• [Brief] The answer must consist of each line below that contains the string "computer".

[Record excerpts — start]

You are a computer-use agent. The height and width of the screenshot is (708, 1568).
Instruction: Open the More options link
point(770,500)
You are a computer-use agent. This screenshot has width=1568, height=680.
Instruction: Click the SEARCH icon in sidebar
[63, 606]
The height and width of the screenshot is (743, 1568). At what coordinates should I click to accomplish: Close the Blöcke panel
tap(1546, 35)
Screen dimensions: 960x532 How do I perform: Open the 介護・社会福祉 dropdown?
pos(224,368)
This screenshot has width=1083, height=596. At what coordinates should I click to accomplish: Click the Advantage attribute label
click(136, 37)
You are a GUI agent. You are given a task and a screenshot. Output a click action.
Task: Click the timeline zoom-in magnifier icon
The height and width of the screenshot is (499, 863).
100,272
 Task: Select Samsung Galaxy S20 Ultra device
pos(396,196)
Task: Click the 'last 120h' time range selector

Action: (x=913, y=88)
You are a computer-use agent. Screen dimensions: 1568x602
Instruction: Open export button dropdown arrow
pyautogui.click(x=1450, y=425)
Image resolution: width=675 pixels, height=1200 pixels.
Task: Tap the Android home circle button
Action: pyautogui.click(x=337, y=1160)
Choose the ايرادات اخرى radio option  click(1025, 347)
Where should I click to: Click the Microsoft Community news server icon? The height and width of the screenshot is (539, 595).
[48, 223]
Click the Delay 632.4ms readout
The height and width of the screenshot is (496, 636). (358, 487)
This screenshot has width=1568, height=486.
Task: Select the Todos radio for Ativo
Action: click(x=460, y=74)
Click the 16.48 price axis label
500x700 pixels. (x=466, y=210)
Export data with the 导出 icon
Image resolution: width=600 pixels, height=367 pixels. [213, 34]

[Record excerpts — finish]

• [Solution]
You are a computer-use agent. The height and width of the screenshot is (708, 1568).
You are a computer-use agent. This screenshot has width=1568, height=680.
You are a computer-use agent. Screen dimensions: 1568x602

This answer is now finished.